### Try it
When "value" occurs in a line of the material, copy that line.

### Extracted records
***
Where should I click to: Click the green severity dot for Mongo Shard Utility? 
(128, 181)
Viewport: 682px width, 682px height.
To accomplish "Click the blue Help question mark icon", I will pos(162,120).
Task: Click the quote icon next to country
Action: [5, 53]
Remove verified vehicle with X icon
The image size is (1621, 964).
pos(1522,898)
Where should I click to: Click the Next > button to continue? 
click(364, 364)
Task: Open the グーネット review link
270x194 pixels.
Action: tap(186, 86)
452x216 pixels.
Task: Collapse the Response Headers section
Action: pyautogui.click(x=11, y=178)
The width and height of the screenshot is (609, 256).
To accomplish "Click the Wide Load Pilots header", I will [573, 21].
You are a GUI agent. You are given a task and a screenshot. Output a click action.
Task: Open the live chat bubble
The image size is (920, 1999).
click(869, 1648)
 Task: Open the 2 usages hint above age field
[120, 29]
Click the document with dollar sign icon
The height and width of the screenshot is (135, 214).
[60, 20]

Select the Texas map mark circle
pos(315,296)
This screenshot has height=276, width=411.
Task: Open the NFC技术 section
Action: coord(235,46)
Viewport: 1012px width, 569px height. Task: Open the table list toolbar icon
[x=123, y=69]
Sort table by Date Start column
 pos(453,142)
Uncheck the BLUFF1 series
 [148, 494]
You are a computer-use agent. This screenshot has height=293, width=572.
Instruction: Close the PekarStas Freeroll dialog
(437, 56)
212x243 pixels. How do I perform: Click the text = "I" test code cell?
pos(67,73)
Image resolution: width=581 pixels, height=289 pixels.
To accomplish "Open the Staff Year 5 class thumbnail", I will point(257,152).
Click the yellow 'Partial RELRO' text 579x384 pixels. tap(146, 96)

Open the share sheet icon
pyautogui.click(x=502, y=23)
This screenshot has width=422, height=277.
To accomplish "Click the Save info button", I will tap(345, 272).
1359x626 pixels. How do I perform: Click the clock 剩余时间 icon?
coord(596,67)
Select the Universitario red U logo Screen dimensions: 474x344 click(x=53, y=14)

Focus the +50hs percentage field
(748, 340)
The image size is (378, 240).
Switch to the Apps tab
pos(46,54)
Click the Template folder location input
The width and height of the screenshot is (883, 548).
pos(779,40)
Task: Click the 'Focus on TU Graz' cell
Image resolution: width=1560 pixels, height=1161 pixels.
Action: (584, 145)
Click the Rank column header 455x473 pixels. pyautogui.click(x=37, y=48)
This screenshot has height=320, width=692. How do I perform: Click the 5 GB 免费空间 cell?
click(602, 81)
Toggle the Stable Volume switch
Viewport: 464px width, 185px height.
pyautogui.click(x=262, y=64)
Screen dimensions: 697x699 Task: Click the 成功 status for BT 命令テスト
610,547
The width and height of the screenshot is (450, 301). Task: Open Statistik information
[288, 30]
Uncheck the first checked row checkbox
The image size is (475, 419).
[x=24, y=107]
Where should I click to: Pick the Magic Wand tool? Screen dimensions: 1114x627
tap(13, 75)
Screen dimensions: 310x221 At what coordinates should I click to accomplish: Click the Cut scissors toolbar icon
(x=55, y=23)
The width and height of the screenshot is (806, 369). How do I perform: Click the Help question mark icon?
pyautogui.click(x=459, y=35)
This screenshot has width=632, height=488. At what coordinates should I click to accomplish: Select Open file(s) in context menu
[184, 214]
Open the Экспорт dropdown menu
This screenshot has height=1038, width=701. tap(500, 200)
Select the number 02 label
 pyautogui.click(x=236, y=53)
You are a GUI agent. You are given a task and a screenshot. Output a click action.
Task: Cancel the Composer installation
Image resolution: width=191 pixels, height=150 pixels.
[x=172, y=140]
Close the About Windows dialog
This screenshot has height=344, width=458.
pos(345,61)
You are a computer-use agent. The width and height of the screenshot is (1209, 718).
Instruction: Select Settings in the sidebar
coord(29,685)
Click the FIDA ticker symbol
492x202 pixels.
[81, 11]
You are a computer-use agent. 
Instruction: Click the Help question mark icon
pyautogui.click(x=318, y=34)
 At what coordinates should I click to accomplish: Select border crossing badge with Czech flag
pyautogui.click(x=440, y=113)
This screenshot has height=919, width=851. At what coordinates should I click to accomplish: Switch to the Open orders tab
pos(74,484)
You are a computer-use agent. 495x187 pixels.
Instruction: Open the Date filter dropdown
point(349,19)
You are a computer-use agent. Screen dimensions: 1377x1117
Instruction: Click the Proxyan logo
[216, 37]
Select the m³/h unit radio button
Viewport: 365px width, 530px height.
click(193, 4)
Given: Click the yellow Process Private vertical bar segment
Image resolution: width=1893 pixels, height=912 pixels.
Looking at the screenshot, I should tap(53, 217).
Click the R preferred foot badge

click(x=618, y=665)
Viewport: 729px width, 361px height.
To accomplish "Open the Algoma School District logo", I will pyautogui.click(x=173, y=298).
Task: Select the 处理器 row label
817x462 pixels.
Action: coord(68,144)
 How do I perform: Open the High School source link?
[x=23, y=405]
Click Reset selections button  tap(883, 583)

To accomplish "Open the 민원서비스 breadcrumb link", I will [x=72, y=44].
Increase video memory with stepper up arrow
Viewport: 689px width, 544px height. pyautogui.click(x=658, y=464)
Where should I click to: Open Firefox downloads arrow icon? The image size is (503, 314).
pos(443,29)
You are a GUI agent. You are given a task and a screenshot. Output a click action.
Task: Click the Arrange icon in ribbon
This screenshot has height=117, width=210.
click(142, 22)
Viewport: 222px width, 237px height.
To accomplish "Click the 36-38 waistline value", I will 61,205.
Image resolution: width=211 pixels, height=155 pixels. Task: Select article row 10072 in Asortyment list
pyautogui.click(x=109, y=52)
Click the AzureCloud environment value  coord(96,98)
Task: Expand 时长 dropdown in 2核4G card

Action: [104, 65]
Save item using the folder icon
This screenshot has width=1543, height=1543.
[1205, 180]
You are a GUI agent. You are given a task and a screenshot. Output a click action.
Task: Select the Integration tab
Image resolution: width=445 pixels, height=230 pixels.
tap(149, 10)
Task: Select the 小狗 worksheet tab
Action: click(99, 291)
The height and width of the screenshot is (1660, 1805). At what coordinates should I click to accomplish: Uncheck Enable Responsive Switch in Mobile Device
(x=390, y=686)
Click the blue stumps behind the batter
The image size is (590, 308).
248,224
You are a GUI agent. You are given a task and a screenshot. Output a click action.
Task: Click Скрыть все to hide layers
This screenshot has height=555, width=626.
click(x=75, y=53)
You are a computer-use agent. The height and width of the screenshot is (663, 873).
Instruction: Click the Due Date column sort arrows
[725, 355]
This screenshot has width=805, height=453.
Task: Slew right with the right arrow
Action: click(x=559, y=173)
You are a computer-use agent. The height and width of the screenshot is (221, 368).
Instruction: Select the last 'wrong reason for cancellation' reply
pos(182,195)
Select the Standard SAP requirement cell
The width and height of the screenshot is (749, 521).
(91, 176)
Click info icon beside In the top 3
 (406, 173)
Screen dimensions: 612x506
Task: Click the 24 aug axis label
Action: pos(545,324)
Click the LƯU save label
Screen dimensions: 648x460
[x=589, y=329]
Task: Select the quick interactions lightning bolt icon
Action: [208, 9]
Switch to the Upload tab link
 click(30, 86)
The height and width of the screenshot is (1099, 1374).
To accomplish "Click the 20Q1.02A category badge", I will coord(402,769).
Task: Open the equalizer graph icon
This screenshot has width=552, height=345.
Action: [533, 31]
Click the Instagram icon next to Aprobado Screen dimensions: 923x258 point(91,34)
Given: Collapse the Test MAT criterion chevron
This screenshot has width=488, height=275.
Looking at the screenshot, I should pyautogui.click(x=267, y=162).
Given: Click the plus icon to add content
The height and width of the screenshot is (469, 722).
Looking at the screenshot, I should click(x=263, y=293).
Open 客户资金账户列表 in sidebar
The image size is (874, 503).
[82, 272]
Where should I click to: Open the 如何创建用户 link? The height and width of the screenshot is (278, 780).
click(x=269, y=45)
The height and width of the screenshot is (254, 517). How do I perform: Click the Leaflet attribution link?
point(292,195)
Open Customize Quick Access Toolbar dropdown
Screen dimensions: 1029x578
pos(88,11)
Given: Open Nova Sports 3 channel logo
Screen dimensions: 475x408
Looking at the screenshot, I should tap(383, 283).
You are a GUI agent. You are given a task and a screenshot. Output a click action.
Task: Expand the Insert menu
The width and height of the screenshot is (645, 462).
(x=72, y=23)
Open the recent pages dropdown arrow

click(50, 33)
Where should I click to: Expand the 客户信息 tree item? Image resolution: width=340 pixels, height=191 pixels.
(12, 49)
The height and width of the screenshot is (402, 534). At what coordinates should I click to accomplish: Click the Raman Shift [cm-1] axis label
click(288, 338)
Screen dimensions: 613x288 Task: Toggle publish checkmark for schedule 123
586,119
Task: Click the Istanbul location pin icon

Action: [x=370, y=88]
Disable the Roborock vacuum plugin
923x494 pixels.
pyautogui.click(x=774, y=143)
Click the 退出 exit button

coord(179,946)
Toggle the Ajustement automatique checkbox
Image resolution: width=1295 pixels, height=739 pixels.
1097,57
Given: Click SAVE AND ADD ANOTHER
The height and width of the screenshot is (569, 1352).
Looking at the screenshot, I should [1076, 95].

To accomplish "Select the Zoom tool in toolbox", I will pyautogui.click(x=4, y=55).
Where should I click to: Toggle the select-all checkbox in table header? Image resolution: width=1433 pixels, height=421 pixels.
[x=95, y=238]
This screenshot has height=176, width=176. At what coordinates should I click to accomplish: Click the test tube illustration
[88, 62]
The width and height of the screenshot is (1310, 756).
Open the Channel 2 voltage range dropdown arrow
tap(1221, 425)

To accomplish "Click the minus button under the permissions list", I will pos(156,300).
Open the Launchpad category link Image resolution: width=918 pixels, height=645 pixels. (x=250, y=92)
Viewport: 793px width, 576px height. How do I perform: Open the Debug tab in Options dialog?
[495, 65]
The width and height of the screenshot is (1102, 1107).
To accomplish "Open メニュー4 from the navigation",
***
### Answer section
To accomplish "Click the 36-38 waistline value", I will 61,205.
Click the AzureCloud environment value  coord(96,98)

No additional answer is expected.